If you want to stay completely inside Shotcut, you could use the High Pass filter on a speech track and raise the cutoff frequency just to the point that it starts to affect the speech. If there are other background noises at specific frequencies you can locate (look for bars on the Spectrum Analyzer graph that are taller than they should be outside the speech range), you could add a Notch filter at those frequencies with a bandwidth of 150 Hz or less and a rolloff of around 6.
If you’re willing to jump outside of Shotcut and use Audacity for noise reduction, be sure to take a look at the notes in the Audacity manual about how and when to apply the filter. The final sound can be very bad if filtering is done in the wrong order. Any artefacts generated can get unnecessarily amplified.

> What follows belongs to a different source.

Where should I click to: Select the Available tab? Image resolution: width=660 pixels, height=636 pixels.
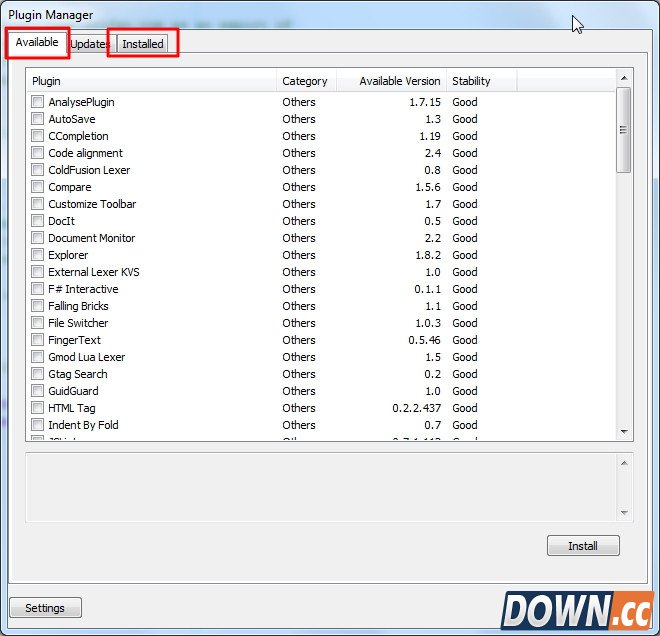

Audacity noise reduction filter manual: https://manual.audacityteam.org/man/noise_reduction.html
If you are willing to jump outside of Shotcut but you want even better results, and you’re willing to pay money for it, then take a look at iZotope RX Elements for $129. This is the same denoiser that major studios use, and I personally feel this is one area of the processing chain where open source software has miles to go before it catches up with commercial offerings. I paid money for iZotope because I felt it was that much better. I am not affiliated with them in any way.

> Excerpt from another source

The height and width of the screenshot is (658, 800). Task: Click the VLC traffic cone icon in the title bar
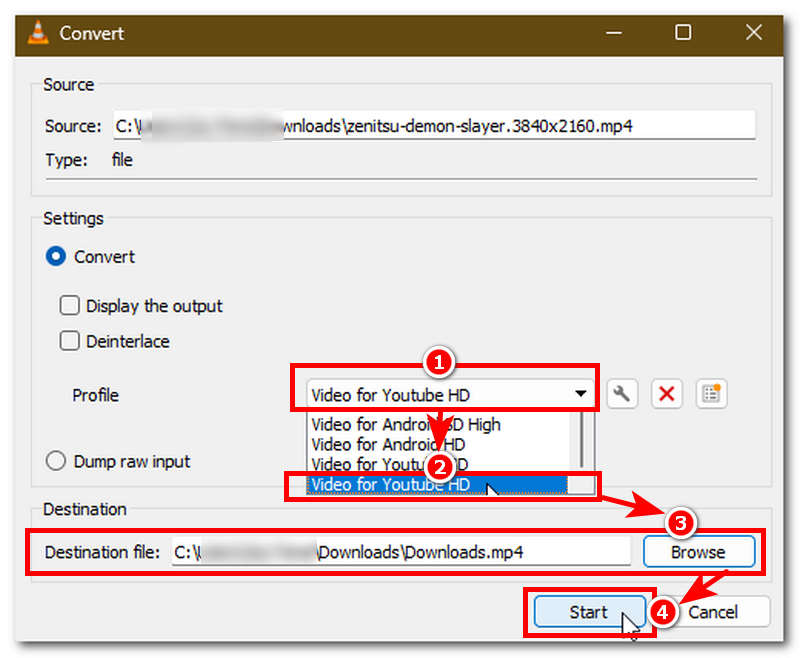tap(36, 33)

https://www.sweetwater.com/store/detail/RX7El--izotope-rx-elements
The iZotope Elements Suite is only $199 if you also want Ozone for mastering. The transient shaper tool is especially useful for customizing snare drum sounds, if you’re into recording music performances.
https://www.sweetwater.com/store/detail/ElementsSte2--izotope-elements-suite-v4
The difference between Audacity and iZotope is that Audacity’s noise reduction method is basically a glorified graphic EQ filter. It uses spectral noise gating, which basically means it divides the frequency spectrum into 1025 bands like an old-school graphic equalizer on steroids. It is trained by analyzing a patch of noise to see how much energy is in each band. Once applied to your real audio (speech), if the energy in each band is not significantly higher than the noise fingerprint, the band gets reduced because the filter assumes there is no signal (speech) currently happening. Obviously, there will be artefacts because there isn’t a smooth transition between the 1025 bands, and the human ear is sensitive enough to hear any major changes applied between neighboring bands that wide. Also, this technique is rendered useless if the noise profile pulses or changes over time, like vehicle traffic or crowd noise.
This isn’t to say Audacity’s NR is bad. I’m just saying that once you know how it works, you now know how to get the best results out of it. It works best in a controlled recording environment where any background noise is extremely consistent. Then Audacity’s method can provide great results.
If a controlled environment isn’t possible, then iZotope is your only real option. It uses a learning algorithm rather than static EQ binning, and is enormously more sophisticated which produces much better results.